American Agriculture has just two arts to learn from Lombardy—Irrigation and Tree-Planting. Nearly all our great intervales might be irrigated immensely to the profit of their cultivators. Even where the vicinity of mountains or other high grounds did not afford the facility here taken advantage of, I am confident that many plains as well as valleys might be profitably irrigated by lifting water to the requisite height and thence distributing it through little canals or ditches as here. Where a head of water may be obtained to supply the requisite power, the cost need not be considerable after the first outlay; but, even though steam-power should be requisite, in connection with the admirable Pumping machinery of our day, Irrigation would pay liberally in thousands of cases. Such easily parched levels as those of New-Jersey and Long Island would yield at least double their present product if thoroughly irrigated from the turbid streams and marshy ponds in their vicinity. Water itself is of course essential to the growth of every plant, but the benefits of Irrigation reach far beyond this. Of the fertilizing substances so laboriously and necessarily applied to cultivating lands, at least three times as great a proportion is carried off in running water as is absorbed and exhausted by the crops grown by their aid; so that if Irrigation simply returned to the land as much fertility as the rains carry off, it would, with decent husbandry, increase in productiveness from year to year. The valley of the Nile is one example among many of what Irrigation, especially from rivers at their highest stage, will do for the soil, in defiance of the most ignorant, improvident and unskillful cultivation. Such streams as the Raritan, the Passaic and most of the New Jersey rivers, annually squander upon the ocean an amount of fertilizing matter adequate to the comfortable subsistence of thousands. By calculation, association, science, labor, most of this may be saved. One hundred thousand of the poor immigrants annually arriving on our shores ought to be employed for years, in New-Jersey alone, in the construction of dams, canals, &c., adequate to the complete irrigation of all the level or moderately sloping lands in that State. Farms are cheaper there to-day than in Iowa for purchasers who can pay for and know how to use them. Long Island can be rendered eminently fertile and productive by systematic and thorough Irrigation; otherwise I doubt that it ever will be.
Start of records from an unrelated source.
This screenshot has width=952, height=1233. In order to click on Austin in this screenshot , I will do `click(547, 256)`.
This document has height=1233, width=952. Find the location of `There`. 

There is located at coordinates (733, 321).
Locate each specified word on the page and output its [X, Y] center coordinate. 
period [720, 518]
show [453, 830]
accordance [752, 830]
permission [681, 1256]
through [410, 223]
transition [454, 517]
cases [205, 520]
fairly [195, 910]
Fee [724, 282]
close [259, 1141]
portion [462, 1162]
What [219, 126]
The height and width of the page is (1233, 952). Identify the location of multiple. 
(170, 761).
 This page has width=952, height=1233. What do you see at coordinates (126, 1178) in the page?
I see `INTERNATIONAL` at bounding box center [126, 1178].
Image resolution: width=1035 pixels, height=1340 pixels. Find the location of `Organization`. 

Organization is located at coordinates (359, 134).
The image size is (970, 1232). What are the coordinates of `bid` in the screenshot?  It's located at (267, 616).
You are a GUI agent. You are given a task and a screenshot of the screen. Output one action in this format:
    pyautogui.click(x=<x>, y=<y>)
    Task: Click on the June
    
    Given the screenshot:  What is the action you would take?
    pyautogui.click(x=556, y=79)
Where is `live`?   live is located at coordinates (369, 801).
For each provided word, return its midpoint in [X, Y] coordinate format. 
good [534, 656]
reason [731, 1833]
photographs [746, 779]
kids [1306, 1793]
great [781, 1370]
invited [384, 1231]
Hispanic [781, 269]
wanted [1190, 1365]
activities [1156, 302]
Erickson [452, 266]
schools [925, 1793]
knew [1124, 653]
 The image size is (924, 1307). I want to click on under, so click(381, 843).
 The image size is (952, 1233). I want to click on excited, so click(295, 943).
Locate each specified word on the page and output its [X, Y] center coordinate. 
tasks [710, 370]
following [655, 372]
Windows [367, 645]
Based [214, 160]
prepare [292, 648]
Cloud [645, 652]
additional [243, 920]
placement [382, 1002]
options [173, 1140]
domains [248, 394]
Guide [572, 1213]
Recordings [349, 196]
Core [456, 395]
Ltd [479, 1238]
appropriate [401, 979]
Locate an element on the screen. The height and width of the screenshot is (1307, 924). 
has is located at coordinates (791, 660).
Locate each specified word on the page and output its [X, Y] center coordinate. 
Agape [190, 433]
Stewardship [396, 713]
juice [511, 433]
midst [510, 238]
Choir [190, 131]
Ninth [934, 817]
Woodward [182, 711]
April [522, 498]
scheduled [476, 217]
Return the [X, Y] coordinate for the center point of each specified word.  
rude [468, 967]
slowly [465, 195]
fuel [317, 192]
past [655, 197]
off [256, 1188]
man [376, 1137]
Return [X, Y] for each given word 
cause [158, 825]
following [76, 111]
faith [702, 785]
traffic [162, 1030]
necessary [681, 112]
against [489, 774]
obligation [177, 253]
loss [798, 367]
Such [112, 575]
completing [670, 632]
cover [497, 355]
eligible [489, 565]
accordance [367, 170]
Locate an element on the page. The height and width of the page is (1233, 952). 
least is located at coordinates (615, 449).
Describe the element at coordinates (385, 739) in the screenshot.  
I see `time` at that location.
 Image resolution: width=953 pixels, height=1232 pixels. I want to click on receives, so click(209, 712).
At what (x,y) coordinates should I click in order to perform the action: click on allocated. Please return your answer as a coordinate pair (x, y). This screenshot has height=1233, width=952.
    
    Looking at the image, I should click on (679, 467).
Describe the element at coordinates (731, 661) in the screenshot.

Much of Lombardy slopes very considerably toward the Po, so that the water in the larger or distributing canals is often used to run mills and supply other mechanical power. It might be used also for Manufacturing if Manufactures existed here, and nearly every farmer might have a horse-power or so at command for domestic uses if he chose. We passed yesterday the completely dry beds of what seemed to be small rivers, their water having been entirely drawn away into the irrigating canals on either side, while on either hand there were grist-mills busily at work, and had been for hundreds of years, grinding by water-power where no stream naturally existed. If I mistake not, there are many such in this city, and in nearly all the cities and villages of Lombardy. If our farmers would only investigate this matter of Irrigation as thoroughly as its importance deserves, they would find that they have neglected mines of wealth all around them more extensive and far more reliable than those of California. One man alone may not always be able to irrigate his farm except at too great a cost; but let the subject be commended to general attention, and the expense would be vastly diminished. Ten thousand farms together, embracing a whole valley, may often be irrigated for less than the cost of supplying a hundred of them separately. I trust our Agricultural papers will agitate this improvement.

As to Tree-Planting, there can be no excuse for neglecting it, for no man needs his neighbor's coöperation to render it economical or effective. We in America have been recklessly destroying trees quite long enough; it is high time that we began systematically to reproduce them. There is scarcely a farm of fifty acres or over in any but the very newest States that might not be increased in value $1,000 by $100 judiciously expended in Tree-Planting, and a little care to protect the young trees from premature destruction. All road-sides, steep hill-sides, ravines and rocky places should be planted with Oak, Hickory, Chestnut, Pine, Locust, &c., at once, and many a farm would, after a few years, yield $100 worth of Timber annually, without subtracting $10 from the crops otherwise depended on. By planting Locust, or some other fast-growing tree, alternately with Oak, Hickory, &c., the former would be ready for use or sale by the time the latter needed the whole ground. Utility, beauty, comfort, profit, all combine to urge immediate and extensive Tree-Planting; shall it not be commenced?